Define $$f″\left(c\right)=\left(f\prime \right)\prime \left(c\right),f^{\left(3\right)}\left(c\right)=\left(f″\right)\prime \left(c\right)\text{and}{f}^{\left(N\right)}\left(c\right)=\left(f^{(N-1)}\right)\prime \left(c\right)\text{.}$$

(Taylor's theorem with Lagrange's remainder).

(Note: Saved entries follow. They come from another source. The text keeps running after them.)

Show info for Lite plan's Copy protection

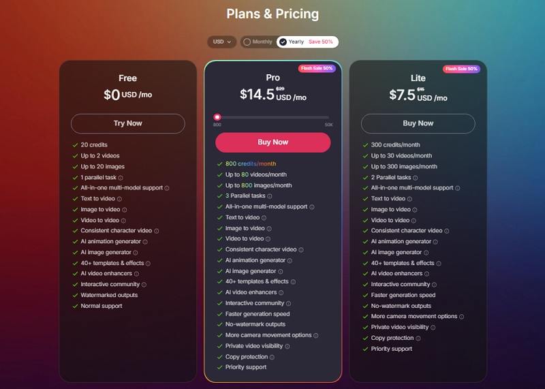tap(418, 338)
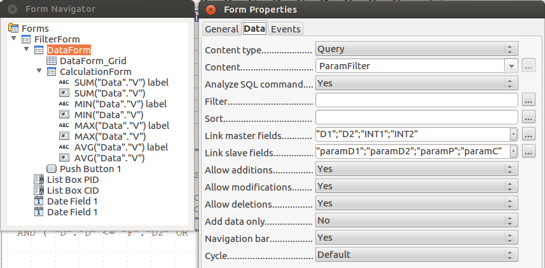Click the Forms folder icon

point(13,29)
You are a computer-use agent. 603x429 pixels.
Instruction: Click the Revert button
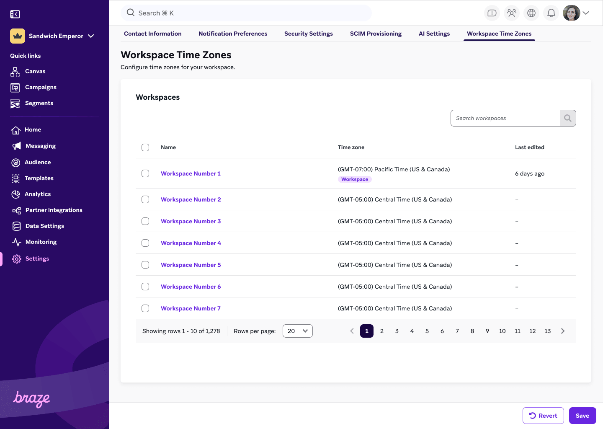(x=543, y=415)
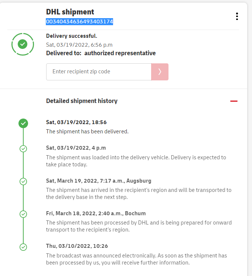Click the filled green delivered checkmark marker

point(23,123)
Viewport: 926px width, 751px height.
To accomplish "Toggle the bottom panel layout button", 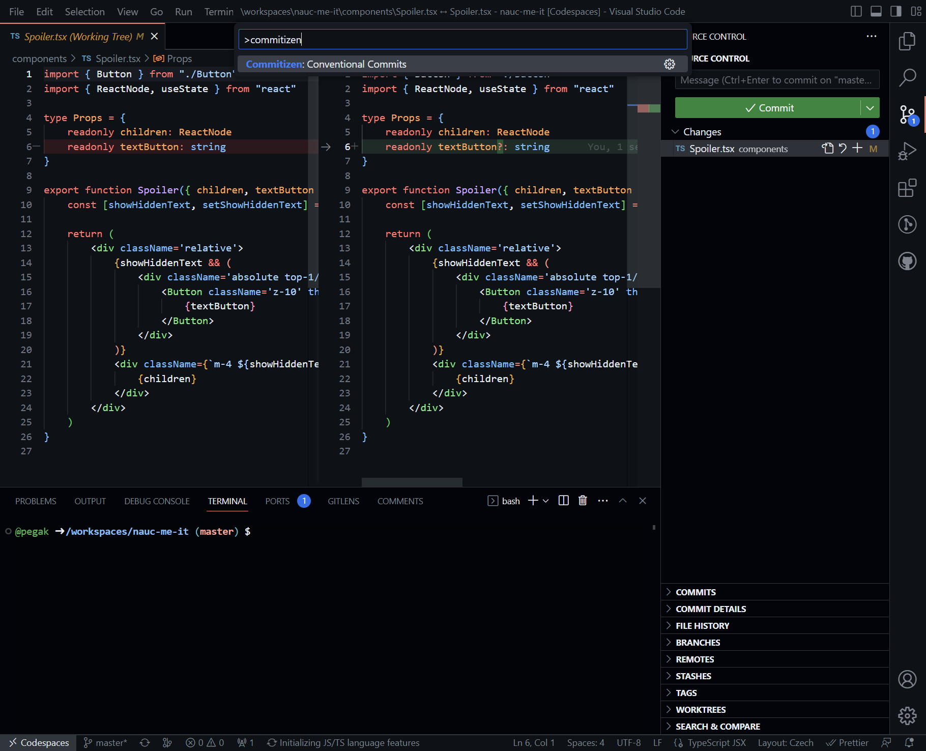I will coord(876,11).
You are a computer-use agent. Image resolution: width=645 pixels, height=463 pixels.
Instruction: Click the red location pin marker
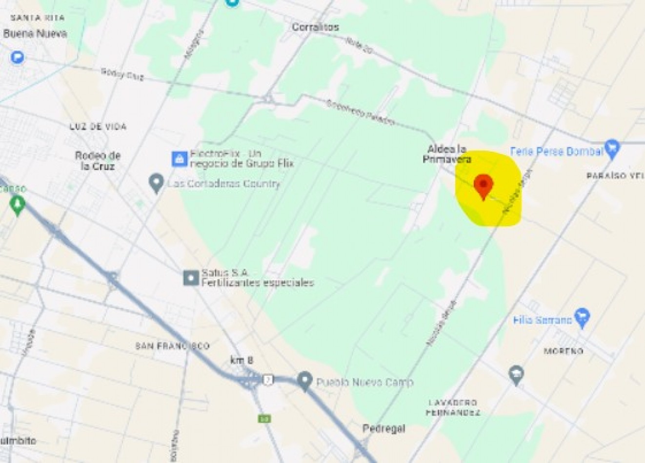click(x=483, y=187)
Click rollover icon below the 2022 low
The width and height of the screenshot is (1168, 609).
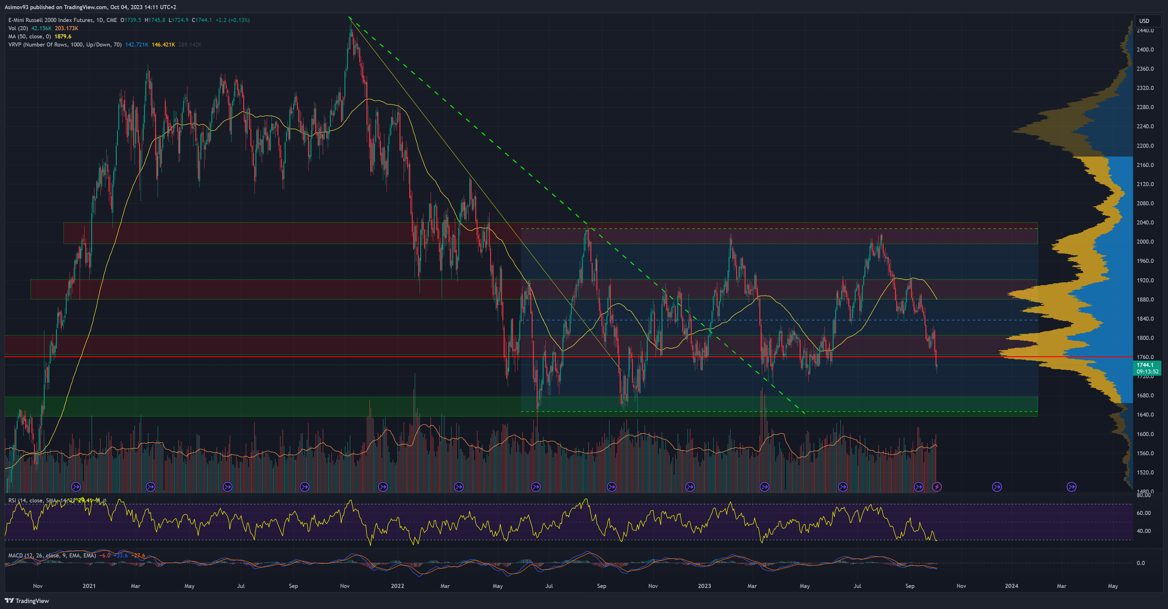click(x=536, y=487)
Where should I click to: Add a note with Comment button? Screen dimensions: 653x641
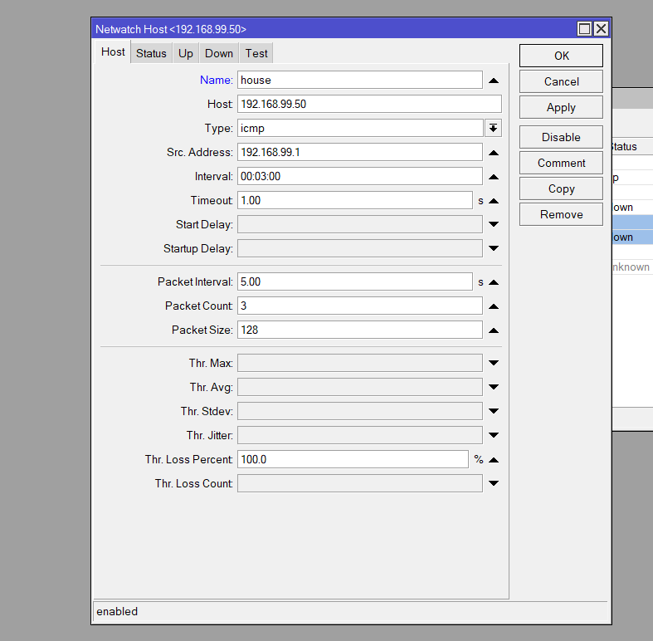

If $f:[a,b]\to ℝ$ and $N\in {\mathbb{Z}}_{\ge 0}$ and $f^{\left(N\right)}:[a,b]\to ℝ$ is continuous and $f^{(N+1)}:[a,b]\to ℝ$ exists then there exists $c\in (a,b)$ such that $$f\left(b\right)=f\left(a\right)+f\prime \left(a\right)(b-a)+\frac{1}{2!}f″\left(a\right){(b-a)}^2+\cdots +\frac{1}{N\prime }{f}^{\left(N\right)}\left(a\right){(b-a)}^N+\frac{1}{(N+1)!}{f}^{(N+1)}\left(c\right){(b-a)}^{N+1}\text{.}$$

Remarks:

(1)	The last term in $f\left(b\right)=f\left(a\right)+\cdots +\frac{1}{(N+1)!}{f}^{(N+1)}\left(c\right){(b-a)}^{N+1}$ is Lagrange's form of the remainder.
(2)	The special case $N=0$ is the Mean Value Theorem. If $f:[a,b]\to ℝ$ and $f^{*}:[a,b]\to ℝ$ is continuous and $f\prime :[a,b]\to ℝ$ exists then there exists $c\in (a,b)$ such that $$f\left(b\right)=f\left(a\right)+f\prime \left(c\right)(b-a)$$ i.e. $$f\prime \left(c\right)=\frac{f\left(b\right)-f\left(a\right)}{b-a}\begin{array}{c} a b c x y \end{array}$$
(3)	The special case $N=0$ and $f\left(a\right)=f\left(b\right)$ is Rolle's theorem If $f:[a,b]\to ℝ$ is continuous and $f\prime :[a,b]\to ℝ$ exists then there exists $c\in (a,b)$ such that $f\prime \left(c\right)=0$ $$\begin{array}{c} a b x f ( a ) = f ( b ) y \end{array}$$
(4)	The proof of these theorems uses Intermediate value theorem (a) If $f:[a,b]\to ℝ$ is continuous and $w$ is between $f\left(a\right)$ and $f\left(b\right)$ then there exists $c\in (a,b)$ such that $f\left(c\right)=w\text{.}$ (b) If $f:[a,b]\to ℝ$ is continuous then there exist $m,M\in ℝ$ such that $$f\left([a,b]\right)=[m,M]$$ $$\begin{array}{c} a b f ( a ) f ( b ) m M \end{array}$$
(5)	Let $f:[0,2\pi ]\to ℂ$ be given by $$f\left(x\right)=\text{cos}\hspace{0.17em}x+i\text{sin}\hspace{0.17em}x\text{.}$$ Then $f\left(0\right)=f\left(2\pi \right)$ but $f\prime \left(x\right)$ is never $0\text{.}$ Why is not a contradiction to Rolle's theorem?
(6)	The first $N$ terms in (all but the remainder term) $$f\left(b\right)=f\left(a\right)+\cdots +\frac{1}{N!}{f}^{\left(N\right)}\left(c\right){(b-a)}^N+\frac{1}{(N+1)!}f\prime \left(c\right){(b-a)}^{N+1}$$ are the Taylor approximation to $f$ at $x=a$ of order $N\text{.}$
(7)	$f:[a,b]\to ℝ$ is differentiable at $x=c$ if $f\prime \left(c\right)$ exists.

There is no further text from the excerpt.